Havarie von Merle Kröger, erschienen 2015 als Ariadne Kriminalroman im Argument Verlag

Frohes neues Jahr

In der Nacht zu heute ist etwas passiert, das in gewisser Weise zu meinem neuen Romans passt, in dem es im Kern um Vorurteile geht. Aber abgesehen davon, dass diese Geschichte wahr ist, ist sie einfach schön.

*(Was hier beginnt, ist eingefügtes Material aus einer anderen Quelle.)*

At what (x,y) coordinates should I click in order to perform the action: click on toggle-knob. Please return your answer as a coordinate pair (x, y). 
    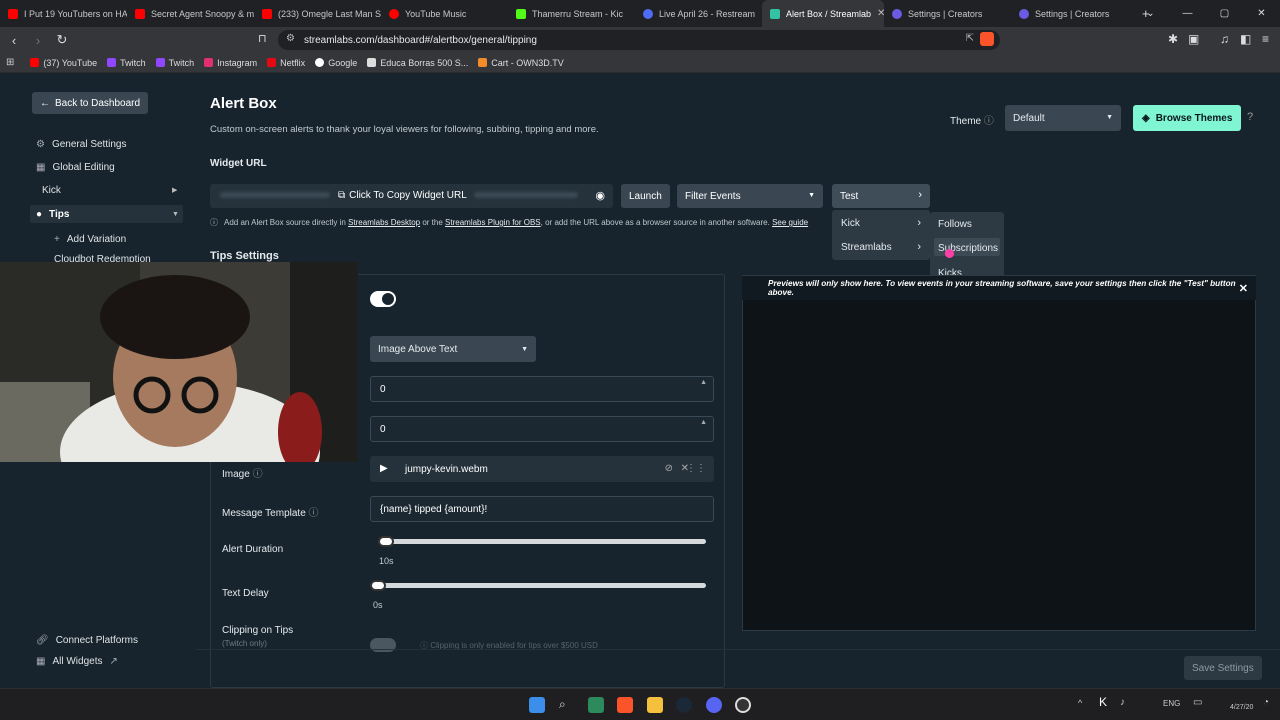
    Looking at the image, I should click on (388, 299).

Um das Ganze zu verstehen, muss man ein bisschen über die Umgebung wissen, in der ich lebe: Ein großes Neubaugebiet in einer ehemaligen US Housing Area, die unmittelbar an eine Siedlung grenzt, die immer noch als sozialer Brennpunkt verschrieen ist. Ein Viertel mit vielen Nationalitäten und wenig Möglichkeiten etwas zu unternehmen; tagsüber ganz hübsch, aber nachts auch ein bisschen gruselig, wenn die Straßen leer sind, bis auf die Jugendlichen, die sich auf Spielplätzen und in dem kleinen Park die Kante geben. Auch, wenn mir noch nie etwas passiert ist: Gruppen Alkohol trinkender junger Männer sind mir suspekt. Gerade nachts und ich bin regelmäßig spät unterwegs, weil der Hund Auslauf braucht.

Auch diese Nacht war Mitternacht schon vorbei, als ich los kam, weil ich unbedingt noch einen Film zuende sehen wollte. Aus Richtung des Brennpunkts kamen Knallgeräusche. Silvester beginnt hier halt früher. Ich überlegte noch, ob ich deshalb einen anderen Weg nehmen sollte, als sonst, beschloss dann aber, dass vermutlich nur zwischen den Hochhäusern geballert wurde.
Dass das ein Irrtum war, erkannte ich, kurz nachdem ich aus unserer Wohnstraße auf das abgebogen war, was hier als Hauptstraße fungiert. Mir kam ein Trupp von ungefähr zehn Jugendlichen entgegen, die sich über die Straße hinweg mit Böllern bewarfen. Dazu gab es Gejohle, Gelächter und Geschrei in irgendeiner Sprache, die ich nicht verstehe. Dann hörte der Bürgersteig auf der anderen Straßenseite auf und alle kamen auf meine Seite rüber. Natürlich machten sie weiter, nur eben enger beieinander und fanden das totkomisch. Mir ging in dem Moment der Arsch ziemlich auf Grundeis.
Eine Frau allein auf einer dunklen Straße, nur begleitet von einem Hund im Katzenformat gegen eine Gruppe aufgeputschter, dunkelhaariger Jugendlicher. Keine Möglichkeit auszuweichen. Das ist der Stoff aus dem Alpträume und Horrorstories gemacht werden.

Wir waren noch ungefähr fünf Meter von einander entfernt, als der Erste mich bemerkte, sich umdrehte und den hinter ihm Gehenden zubrüllte: „Hört mal ’nen Moment auf, ey!“
Natürlich war nicht sofort Schluss, aber einer hinter schrie: „Zivilisten!“, und es bildete sich eine Gasse für Hund und mich. Die Knallerei stoppte und der Vorletzte wünschte: „Frohes neues Jahr.“
Den Wunsch habe ich gerne erwidert.

Und weil das einfach eine schöne Geschichte ist, möchte ich das Erlebte gerne mit euch teilen und dazu nutzen, euch ebenfalls einen guten Rutsch und ein frohes neues Jahr zu wünschen, auch wenn es eigentlich noch ein paar Stunden zu früh ist.